▶ **Task details**: Please retype exactly the lines from the one containing "The image size is (600, 446)." through the end of the records, leaving out the pictures.

== Segment start ==

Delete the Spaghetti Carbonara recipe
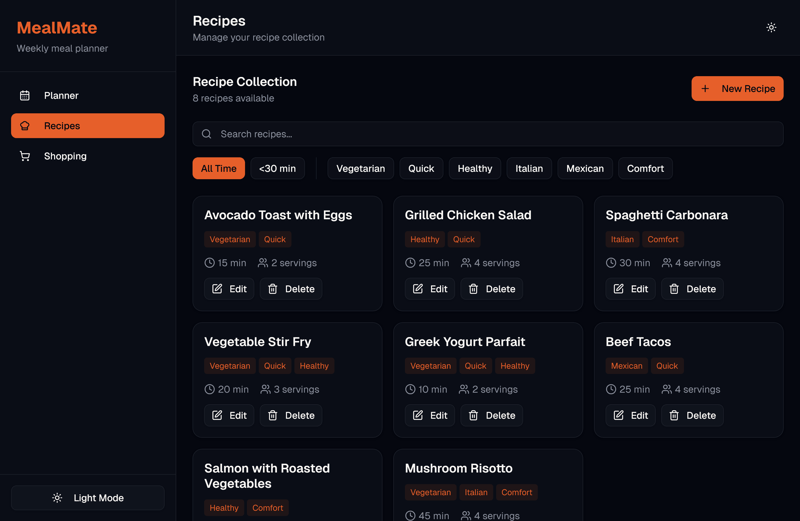This screenshot has width=800, height=521. click(x=691, y=289)
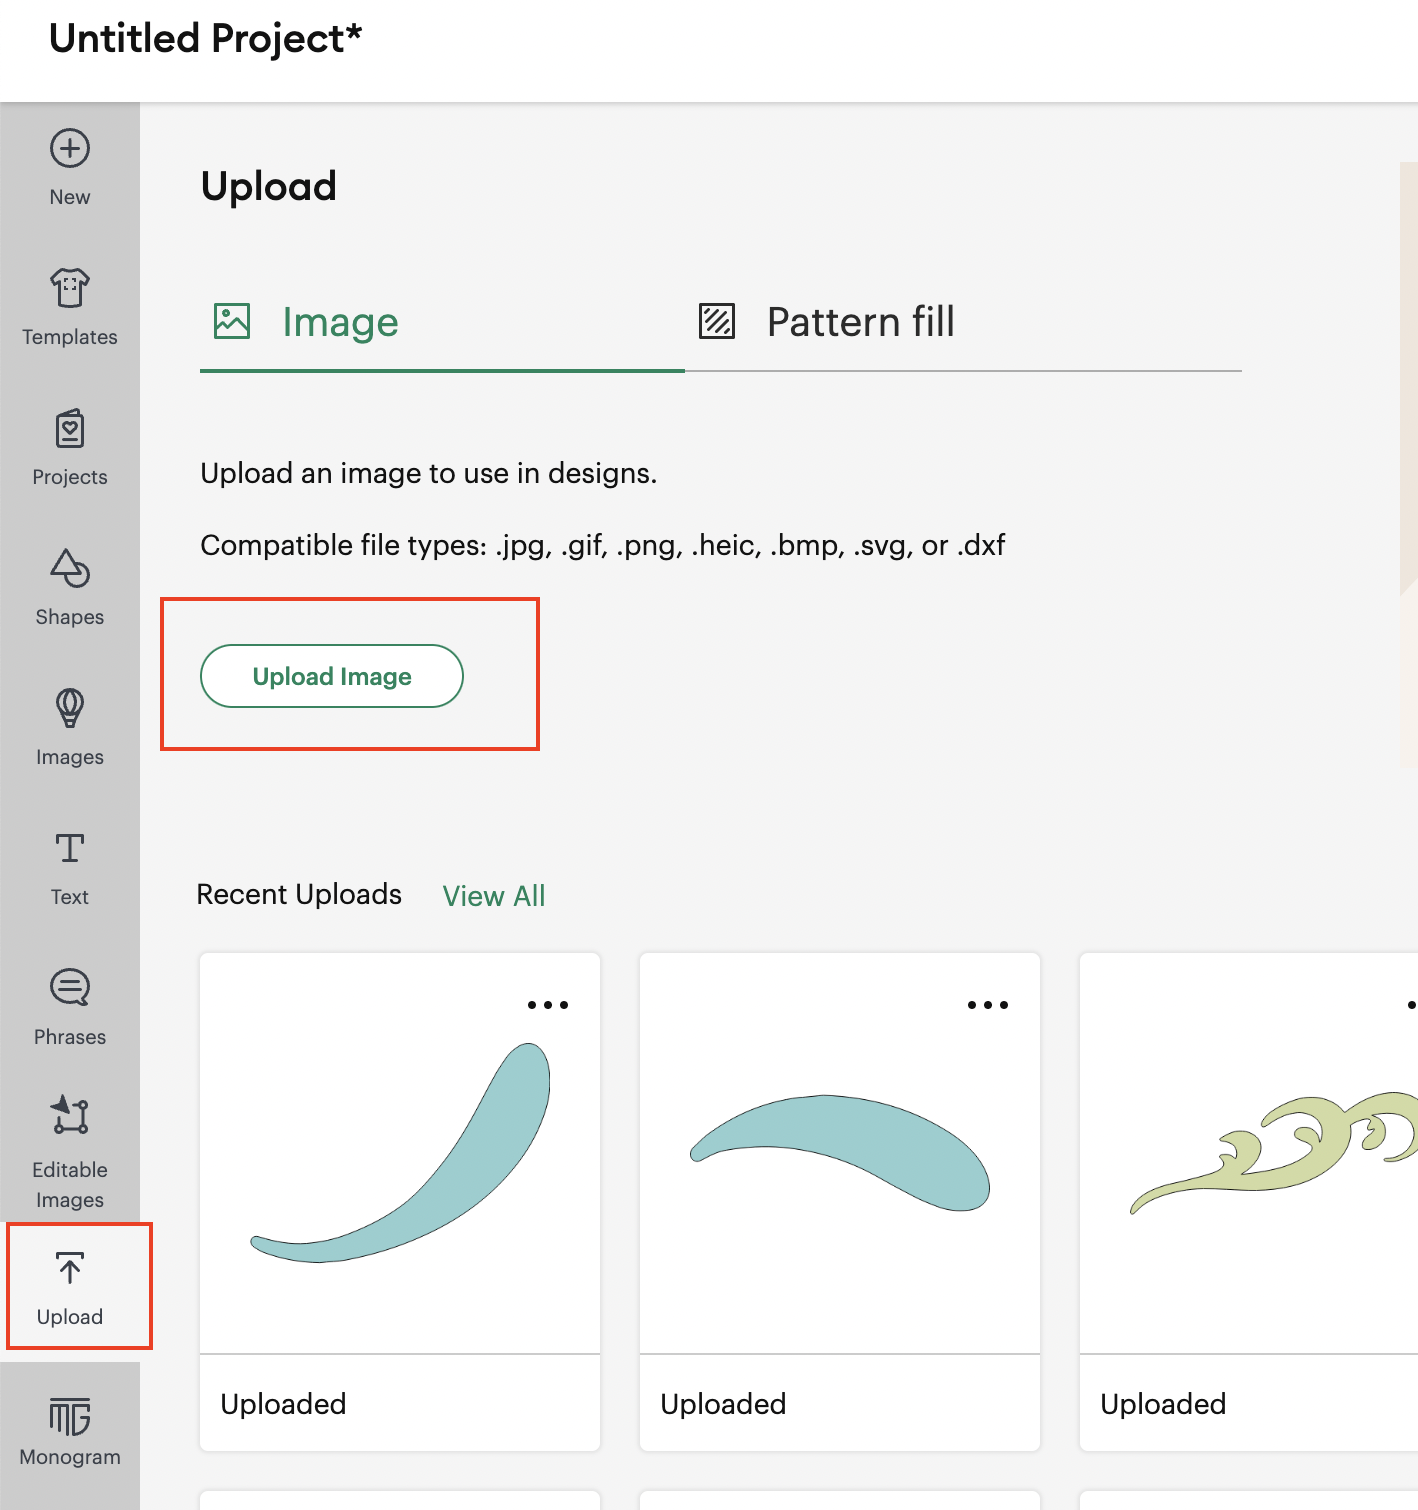Image resolution: width=1418 pixels, height=1510 pixels.
Task: Open the Images library
Action: pos(70,726)
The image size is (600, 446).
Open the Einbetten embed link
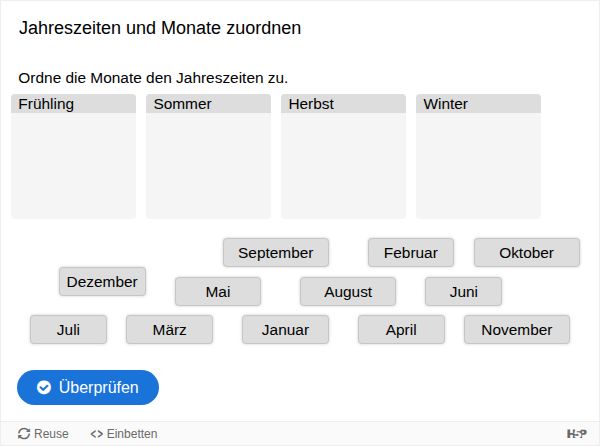pyautogui.click(x=123, y=434)
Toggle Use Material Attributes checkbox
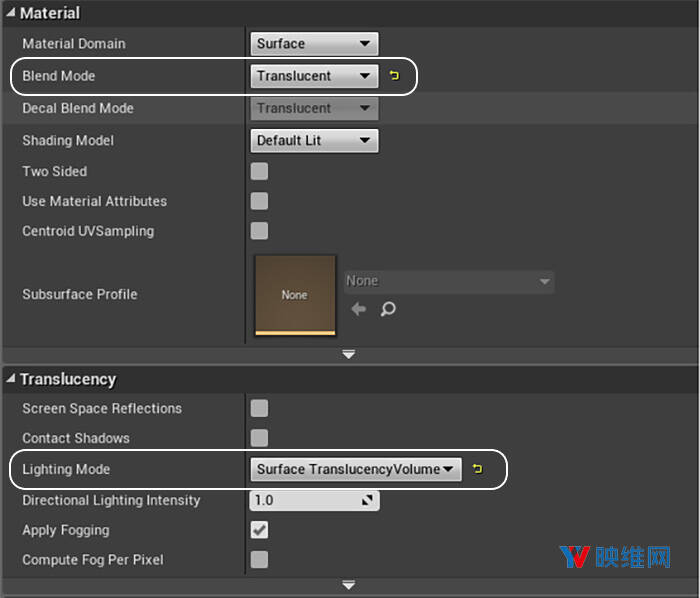 259,201
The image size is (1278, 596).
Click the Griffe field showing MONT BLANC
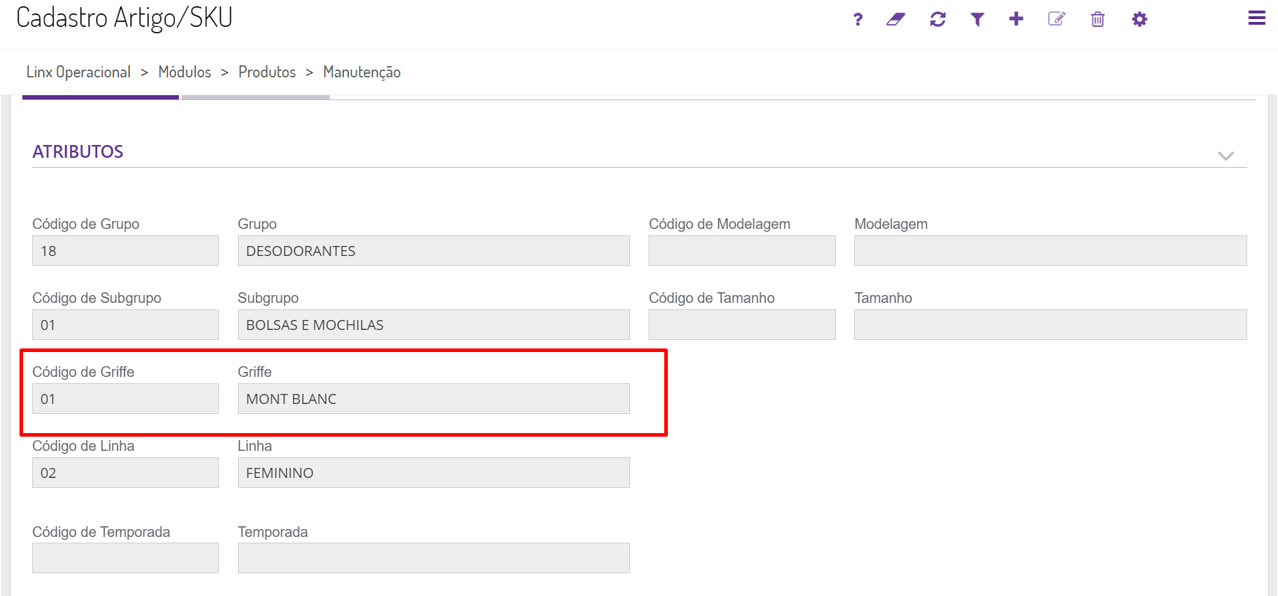tap(433, 399)
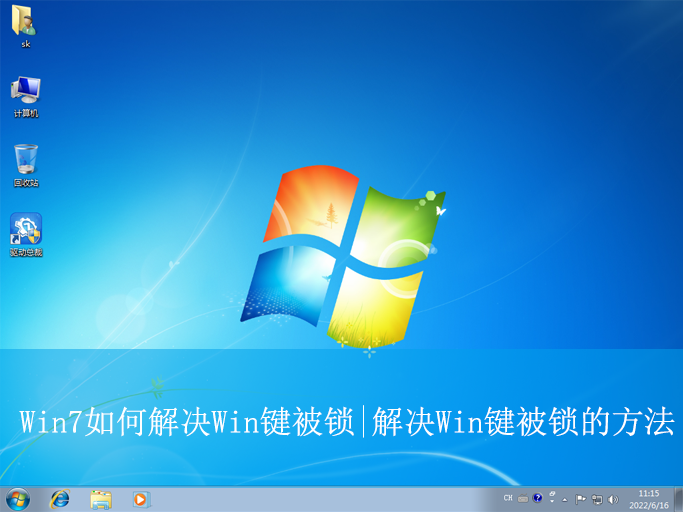Launch the 驱动总裁 driver tool shortcut

click(25, 229)
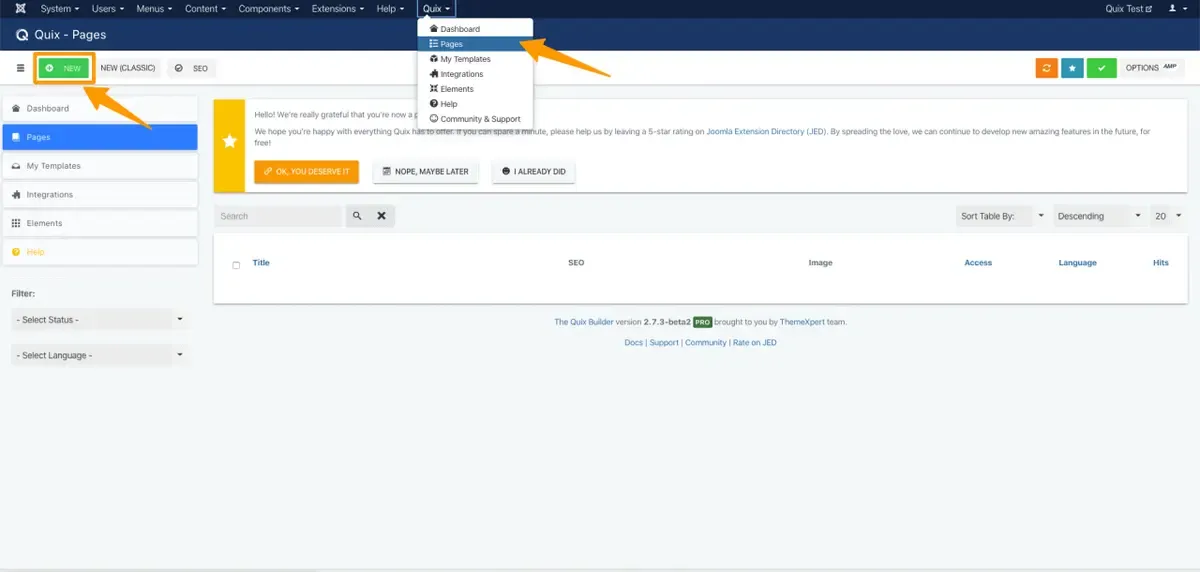Image resolution: width=1200 pixels, height=572 pixels.
Task: Click the green NEW button
Action: (x=64, y=68)
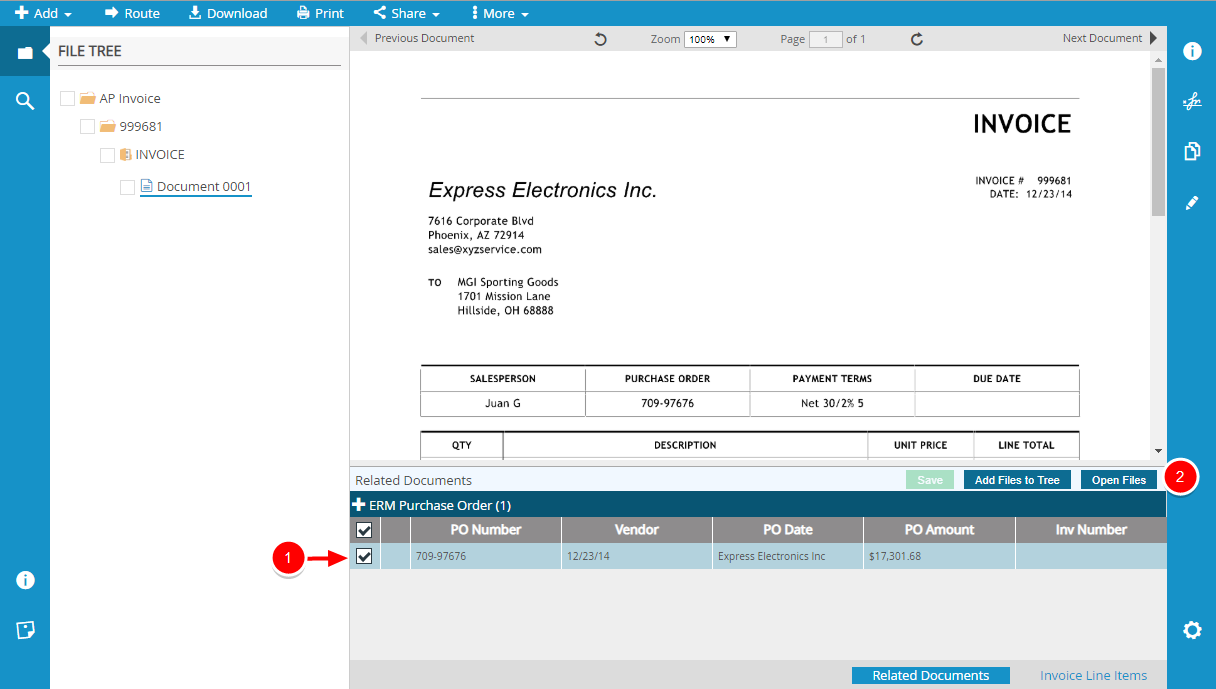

== Segment end ==

▶ **The completed task**:
The image size is (600, 446).
Open the Einbetten embed link
pyautogui.click(x=123, y=434)
Toggle Use Material Attributes checkbox
 259,201
The image size is (1278, 596).
Click the Griffe field showing MONT BLANC
tap(433, 399)
Launch the 驱动总裁 driver tool shortcut

click(25, 229)
Image resolution: width=1200 pixels, height=572 pixels.
Task: Click the green NEW button
Action: (x=64, y=68)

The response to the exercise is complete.